Here we go again: After a short break due to COVID, the big political theater resumes, complete with cocktails, dinner and group photos, all strictly without masks,
This time, however, the absurdity of the skit is clear: against the backdrop of the climate crisis that threatens to extinguish our species in the not too distant future, we meet in Rome. G-20 and in Glasgow, soon thereafter, for cop26, The airliners, private jets and state planes on which the government travels with aides and the press flew to Rome and then to Glasgow before returning to their continent and nation. All COP26 participants joined this important group, many of whom arrived on one of the 400 private jets that sabotaged Glasgow airport. Do we have any idea of how much CO2 the meeting in Rome and Glasgow produced?
Incidentally, it is impossible to find the answer, on this aspect no one bothered to calculate, even very, very approximate. Nevertheless, we must start seriously talking about climate change from this waste.

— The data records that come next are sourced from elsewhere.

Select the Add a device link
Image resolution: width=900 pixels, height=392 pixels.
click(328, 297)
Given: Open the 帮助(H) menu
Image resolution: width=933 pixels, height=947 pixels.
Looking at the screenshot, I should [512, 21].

A never-discussed aspect of the climate problem is political marketing at home and abroad: it consumes a lot of carbon. Joe Biden He landed in Rome with his Air Force One loaded with journalists and support administration, including those carrying nuclear briefcases, who accompanies him everywhere. All these people left with a caravan of 85 cars, mostly SUVs, and from the pictures they don’t look like electric cars but like petrol or diesel. Consistently with this bundle of carbon, Biden went to the Pope to bless him for whatever he would do to save humanity from climate catastrophe. And perhaps His Holiness even blessed them for it!

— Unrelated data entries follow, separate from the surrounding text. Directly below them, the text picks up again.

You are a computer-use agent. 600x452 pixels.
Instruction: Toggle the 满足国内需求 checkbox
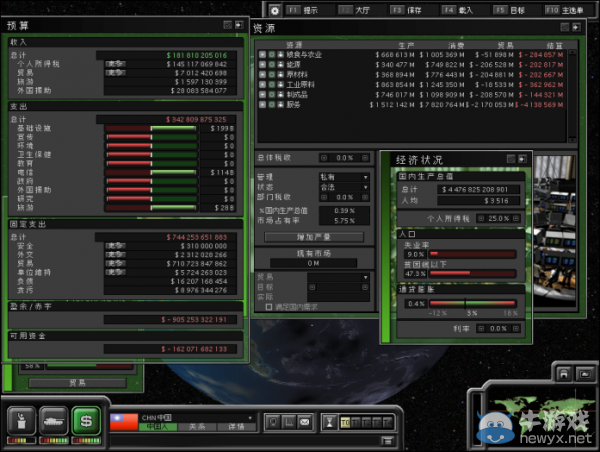click(269, 307)
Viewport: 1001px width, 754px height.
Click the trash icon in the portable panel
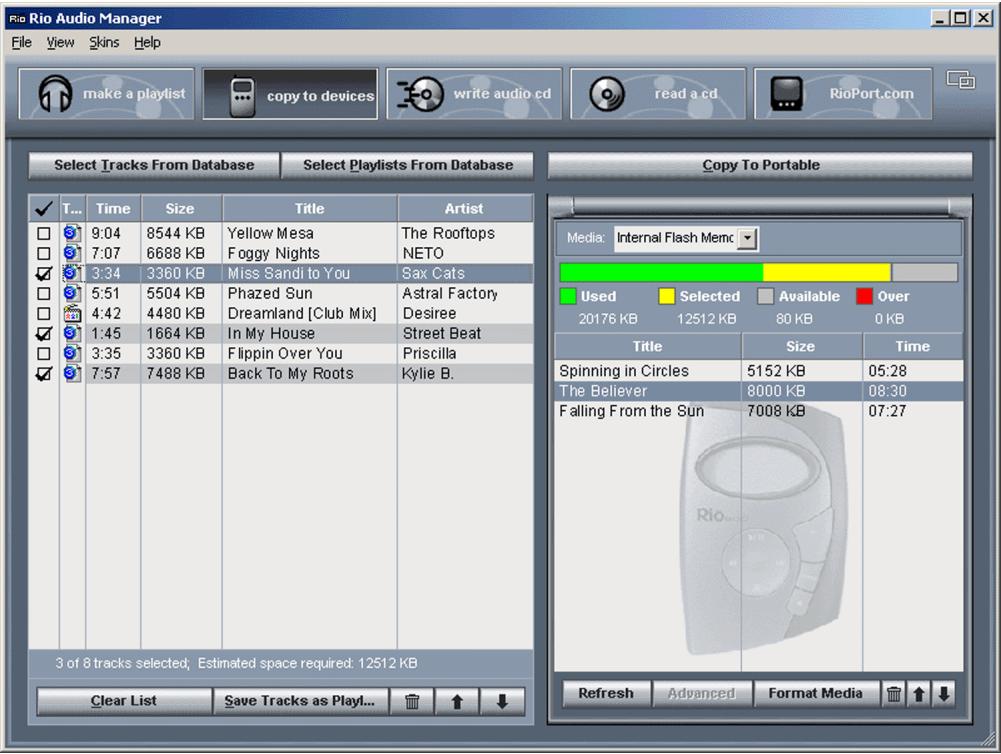tap(893, 693)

Meanwhile, at his home, the US president has allowed coal producers to continue extracting fossils as long as they capture the CO2 emissions they produce. But which ones? Those related to extraction or all, including those produced by consumption? As usual, these details are not mentioned. Nor do Americans know that there is currently no applicable technology for capturing CO2 emitted from coal production in the US that is well tested and that works. green promotion, Therefore. The truth is quite different: in the face of the energy crisis The cessation of coal use will be postponed and it’s a shame It would hide with a fig leaf the “capture” of its deadly gases.,
Before leaving, Biden announced $1.75 trillion spending program For green energy and anti-pollution projects which he wants Congress to vote for. The cost is $555 billion that would be produced by typing a few keys on a US Treasury keyboard, as is the practice now, but this technique is also never mentioned and Americans Confident Their Taxes Will Pay for the Green Conversion, With this announcement Biden flew to Europe without worrying about the carbon trail he left behind.

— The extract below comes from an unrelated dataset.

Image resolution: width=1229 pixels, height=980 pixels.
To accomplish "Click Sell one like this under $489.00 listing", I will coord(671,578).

Because G20 and Cop26 didn’t happen in the same place To keep a carbon footprint? It would have been an important gesture to the world. but one mario dragio And for those who support him on both sides of the Atlantic, it was convenient to picture his fellow political leaders in front of the Trevi fountain in the center and no longer side by side with central bankers. G20 in Rome, which produced nothing, A neutral release where there is no commitment to do anything, served to approve the political status of the former coach, who is now a political figure. Italians love this image and the rest of the world loves it. The political marketing campaign worked great, the cost was high in terms of carbon emissions, but it didn’t matter: nobody noticed.
You can go on to list the marketing policies of other politicians. boris johnson a glasgow Emmanuel Macron, who has returned home after circling Scotland, but it’s not worth it. most important is the absence of Vladimir Putin and of Xi Jinping, respectively, a huge producer and consumer of fossil energy by both the G20 and COP26: without them reaching an agreement would have no value.
If we continue like this, ignore evidence, dining on political marketing hype and rejoicing that the climate is exacerbating this big CO2 nuisance, then maybe we deserve climate change!